Interest-Only Payments (especially for a decade) breed complacency. An occasional adjustment of the Prime Rate by the Federal Reserve Bank (https://www.federalreserve.gov/faqs/credit_12846.htm) can startle homeowners out of their trance, but the adjustments are typically minor (1/4 or 1/2 percent) and it’s easy to slip back into financial hibernation. The debt continues, the consumer just treading water on the balance.
But ticking underneath a pile of paperwork is a wind-up alarm clock set to ring at payment 121.
On the 121st payment a document is summonsed up from the pile that “instructs” the payment to be converted to a 10-year mortgage*. This triples the payment … on the spot. $333 to $1,010 for each $100,000 (based on a rate of 4%).
Next we need to look at the adjustable rate structure. If a MANDATORY payment tripling isn’t catastrophic enough, let’s look at the potential on the interest rate. PER YOUR CONTACT you’ll see what maximum interest rate your product carries. If you apply that rate to your existing balance, your have ANOTHER tripling effect.
Compared against a typical Adjustable Rate on 1st Mortgage the interest rate caps on a HELOC look like something out of a Francis Ford Coppola directed movie.

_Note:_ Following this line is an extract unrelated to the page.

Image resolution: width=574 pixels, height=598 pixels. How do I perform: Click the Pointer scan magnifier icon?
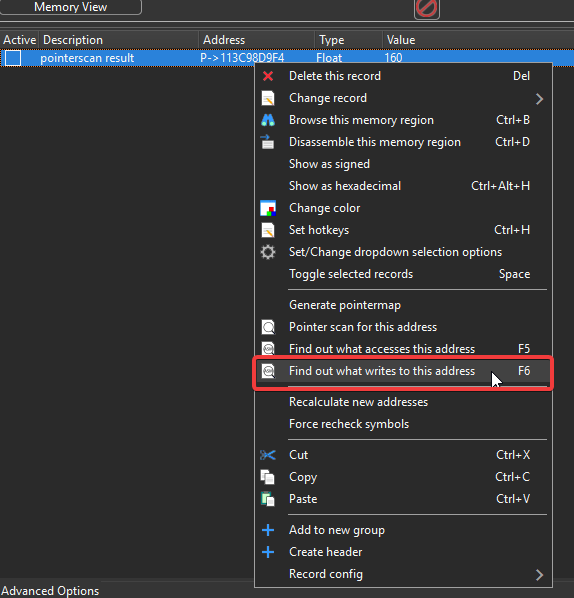coord(268,327)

Are there options? Yes, many. We’re here to guide, help, and illuminate a path to financial safety and security. Sometimes the recommendation is FOR a HELOC, or a Reverse Mortgage. But there are so many moving parts that you’d want to speak with us prior to redirecting. As always we have no sales script and apply no pressure to our conversation. You’ll find our style relaxed and informative.
*These are the most common HELOC’s we’ve encountered. There are HELOCS that have 20-year repayment terms and now even some that are “Evergreen” which means they don’t have the self-amortizing feature, which is cool, but at the same time concerning.